E’ stata confermata la condanna nei confronti di Danilo Restivo per il delitto Claps: trenta anni. Ha vinto l’accusa, respinte le tesi della difesa. Si chiude un dibattimento molto intenso sino alle ultime battute.
Alla lettura della sentenza Danilo Restivo non ha reagito. Sono scoppiati in lacrime i familiari di Elisa Claps che si sono abbracciati.
“Buon rientro in Inghilterra” hanno detto ironicamente Gildo e Luciano Claps a Danilo Restivo che veniva trasferito dalla polizia penitenziaria. “Vergogna per aver difeso Restivo” e’ stato rivolto all’avvocato dell’imputato Marzia Scarpelli. La madre di Elisa Claps ha poi commentato “ho solo pieta’ per lui che si e’ fatto una vacanza a spese del contribuente”.

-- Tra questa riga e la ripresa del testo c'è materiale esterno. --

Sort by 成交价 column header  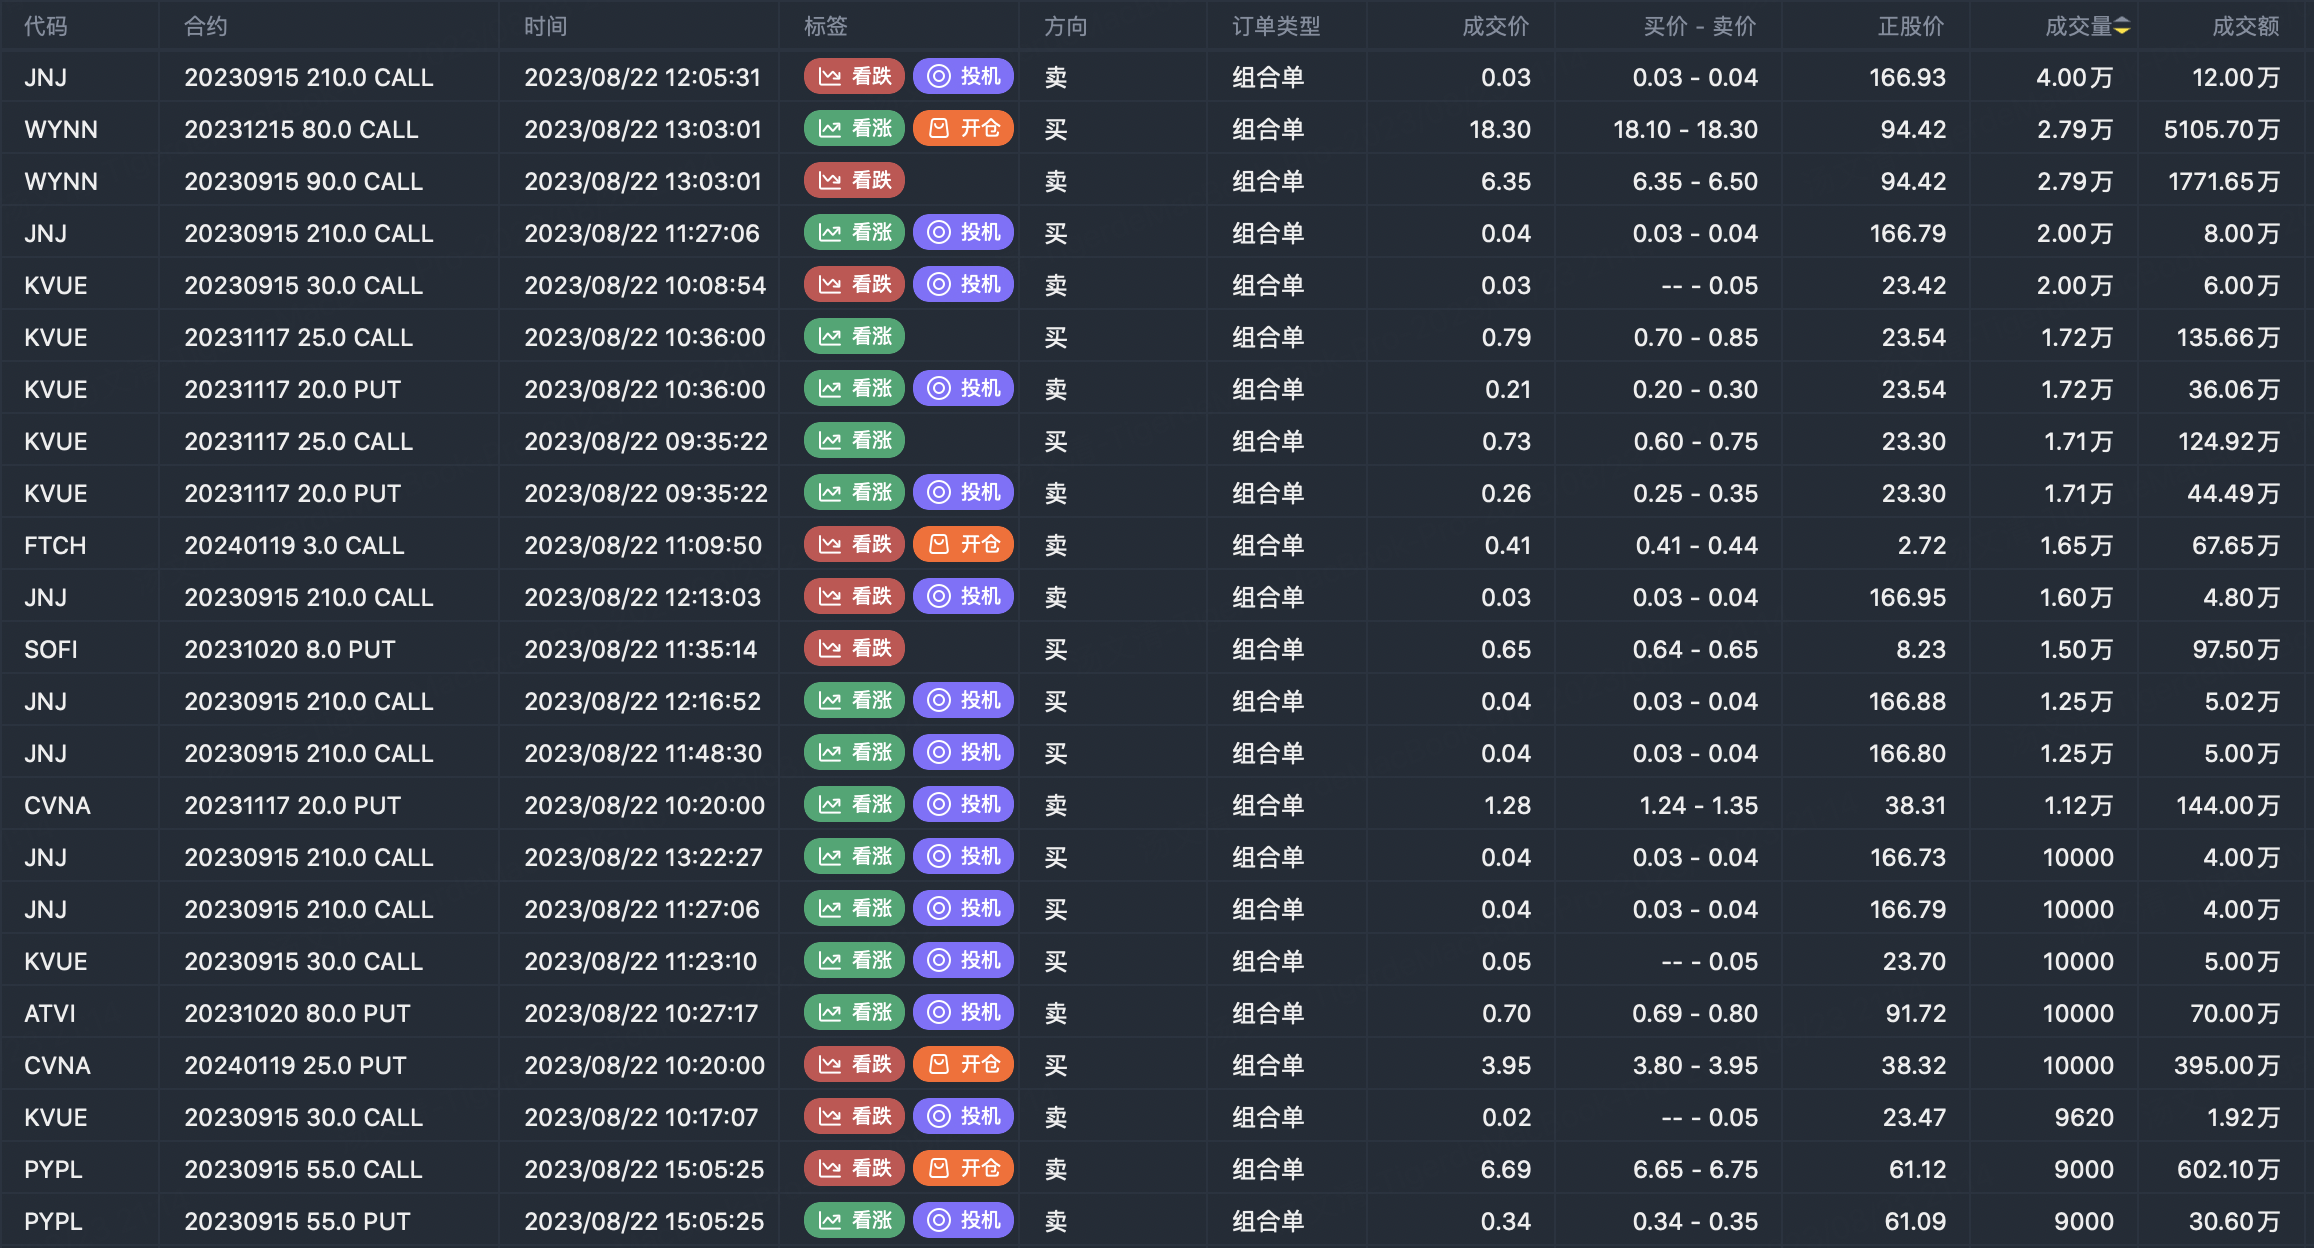(1495, 27)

“Faremo sicuramente ricorso in Cassazione”. L’avvocato Alfredo Bargi, che ha difeso in appello, assieme all’avvocato Marzia Scarpelli, Danilo Restivo, annuncia il ricorso al terzo grado di giustizia per ribaltare la sentenza emessa dai giudici della Corte di assise di appello di Salerno. “Non posso commentare la sentenza – dice Bargi – devo conoscere le motivazioni e poi sicuramente ne parleremo”.
“Elisa non è in pace. Si rivolta sotto terra per come Restivo si e’ comportato. Doveva comportarsi da uomo ed assumersi le proprie responsabilita’. Non da assassino e da carnefice”. E’ lo sfogo di Filomena Iemma, madre di Elisa Claps, dopo la conferma della condanna a 30 anni per Danilo Restivo, “un serpente che si nasconde dietro una siepe pronto ad avventarsi sulle persone”. “Non lo voglio piu’ vedere. Deve marcire in Inghilterra”, conclude la donna.